-- Work to complete --
Convert every line of the items below into a JSON list of strings, one string per line, and leave out blank lines.

START

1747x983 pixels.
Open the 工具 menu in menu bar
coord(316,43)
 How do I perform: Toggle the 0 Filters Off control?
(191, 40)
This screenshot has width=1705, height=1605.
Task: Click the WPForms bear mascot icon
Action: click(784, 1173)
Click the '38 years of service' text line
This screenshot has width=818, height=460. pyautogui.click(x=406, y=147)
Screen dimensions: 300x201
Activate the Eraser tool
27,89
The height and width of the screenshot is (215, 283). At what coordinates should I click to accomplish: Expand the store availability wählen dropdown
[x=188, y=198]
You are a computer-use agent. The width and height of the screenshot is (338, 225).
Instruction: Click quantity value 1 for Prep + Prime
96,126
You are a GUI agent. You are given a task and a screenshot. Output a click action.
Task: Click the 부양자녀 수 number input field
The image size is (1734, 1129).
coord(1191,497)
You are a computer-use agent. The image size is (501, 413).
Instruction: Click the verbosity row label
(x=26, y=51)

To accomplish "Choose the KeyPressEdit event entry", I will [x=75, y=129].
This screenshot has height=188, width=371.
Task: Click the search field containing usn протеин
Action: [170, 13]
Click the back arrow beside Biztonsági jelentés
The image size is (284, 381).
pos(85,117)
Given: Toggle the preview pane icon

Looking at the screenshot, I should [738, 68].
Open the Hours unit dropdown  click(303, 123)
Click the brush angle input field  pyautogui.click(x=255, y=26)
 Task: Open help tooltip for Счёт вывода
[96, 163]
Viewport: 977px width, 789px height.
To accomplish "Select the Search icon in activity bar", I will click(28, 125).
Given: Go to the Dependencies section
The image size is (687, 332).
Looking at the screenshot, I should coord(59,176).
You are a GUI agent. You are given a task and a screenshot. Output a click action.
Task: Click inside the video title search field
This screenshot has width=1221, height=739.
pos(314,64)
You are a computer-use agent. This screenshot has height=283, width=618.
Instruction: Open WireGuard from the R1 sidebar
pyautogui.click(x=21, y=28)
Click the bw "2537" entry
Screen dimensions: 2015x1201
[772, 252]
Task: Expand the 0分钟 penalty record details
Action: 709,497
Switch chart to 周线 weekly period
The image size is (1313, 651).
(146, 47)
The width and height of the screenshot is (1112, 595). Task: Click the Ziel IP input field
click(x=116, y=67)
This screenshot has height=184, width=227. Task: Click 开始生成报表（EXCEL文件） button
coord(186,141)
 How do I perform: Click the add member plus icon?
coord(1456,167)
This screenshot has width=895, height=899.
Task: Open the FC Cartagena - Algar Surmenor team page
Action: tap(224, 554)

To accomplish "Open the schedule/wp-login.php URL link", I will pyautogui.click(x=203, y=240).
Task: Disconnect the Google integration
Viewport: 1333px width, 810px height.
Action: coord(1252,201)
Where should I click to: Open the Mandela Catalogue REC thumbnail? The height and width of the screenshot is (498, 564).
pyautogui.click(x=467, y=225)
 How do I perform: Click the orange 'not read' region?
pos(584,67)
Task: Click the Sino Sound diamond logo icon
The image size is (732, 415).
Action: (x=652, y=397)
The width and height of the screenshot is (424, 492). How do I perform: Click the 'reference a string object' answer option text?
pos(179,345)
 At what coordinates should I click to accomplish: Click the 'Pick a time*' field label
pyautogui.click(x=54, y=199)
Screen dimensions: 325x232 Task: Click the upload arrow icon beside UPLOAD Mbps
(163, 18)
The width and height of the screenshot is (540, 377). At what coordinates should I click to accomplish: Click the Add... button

END

-- Response below --
[
  "1747x983 pixels.",
  "Open the 工具 menu in menu bar",
  "coord(316,43)",
  " How do I perform: Toggle the 0 Filters Off control?",
  "(191, 40)",
  "This screenshot has width=1705, height=1605.",
  "Task: Click the WPForms bear mascot icon",
  "Action: click(784, 1173)",
  "Click the '38 years of service' text line",
  "This screenshot has width=818, height=460. pyautogui.click(x=406, y=147)",
  "Screen dimensions: 300x201",
  "Activate the Eraser tool",
  "27,89",
  "The height and width of the screenshot is (215, 283). At what coordinates should I click to accomplish: Expand the store availability wählen dropdown",
  "[x=188, y=198]",
  "You are a computer-use agent. The width and height of the screenshot is (338, 225).",
  "Instruction: Click quantity value 1 for Prep + Prime",
  "96,126",
  "You are a GUI agent. You are given a task and a screenshot. Output a click action.",
  "Task: Click the 부양자녀 수 number input field",
  "The image size is (1734, 1129).",
  "coord(1191,497)",
  "You are a computer-use agent. The image size is (501, 413).",
  "Instruction: Click the verbosity row label",
  "(x=26, y=51)",
  "To accomplish \"Choose the KeyPressEdit event entry\", I will [x=75, y=129].",
  "This screenshot has height=188, width=371.",
  "Task: Click the search field containing usn протеин",
  "Action: [170, 13]",
  "Click the back arrow beside Biztonsági jelentés",
  "The image size is (284, 381).",
  "pos(85,117)",
  "Given: Toggle the preview pane icon",
  "Looking at the screenshot, I should [738, 68].",
  "Open the Hours unit dropdown  click(303, 123)",
  "Click the brush angle input field  pyautogui.click(x=255, y=26)",
  " Task: Open help tooltip for Счёт вывода",
  "[96, 163]",
  "Viewport: 977px width, 789px height.",
  "To accomplish \"Select the Search icon in activity bar\", I will click(28, 125).",
  "Given: Go to the Dependencies section",
  "The image size is (687, 332).",
  "Looking at the screenshot, I should coord(59,176).",
  "You are a GUI agent. You are given a task and a screenshot. Output a click action.",
  "Task: Click inside the video title search field",
  "This screenshot has width=1221, height=739.",
  "pos(314,64)",
  "You are a computer-use agent. This screenshot has height=283, width=618.",
  "Instruction: Open WireGuard from the R1 sidebar",
  "pyautogui.click(x=21, y=28)",
  "Click the bw \"2537\" entry",
  "Screen dimensions: 2015x1201",
  "[772, 252]",
  "Task: Expand the 0分钟 penalty record details",
  "Action: 709,497",
  "Switch chart to 周线 weekly period",
  "The image size is (1313, 651).",
  "(146, 47)",
  "The width and height of the screenshot is (1112, 595). Task: Click the Ziel IP input field",
  "click(x=116, y=67)",
  "This screenshot has height=184, width=227. Task: Click 开始生成报表（EXCEL文件） button",
  "coord(186,141)",
  " How do I perform: Click the add member plus icon?",
  "coord(1456,167)",
  "This screenshot has width=895, height=899.",
  "Task: Open the FC Cartagena - Algar Surmenor team page",
  "Action: tap(224, 554)",
  "To accomplish \"Open the schedule/wp-login.php URL link\", I will pyautogui.click(x=203, y=240).",
  "Task: Disconnect the Google integration",
  "Viewport: 1333px width, 810px height.",
  "Action: coord(1252,201)",
  "Where should I click to: Open the Mandela Catalogue REC thumbnail? The height and width of the screenshot is (498, 564).",
  "pyautogui.click(x=467, y=225)",
  " How do I perform: Click the orange 'not read' region?",
  "pos(584,67)",
  "Task: Click the Sino Sound diamond logo icon",
  "The image size is (732, 415).",
  "Action: (x=652, y=397)",
  "The width and height of the screenshot is (424, 492). How do I perform: Click the 'reference a string object' answer option text?",
  "pos(179,345)",
  " At what coordinates should I click to accomplish: Click the 'Pick a time*' field label",
  "pyautogui.click(x=54, y=199)",
  "Screen dimensions: 325x232 Task: Click the upload arrow icon beside UPLOAD Mbps",
  "(163, 18)",
  "The width and height of the screenshot is (540, 377). At what coordinates should I click to accomplish: Click the Add... button"
]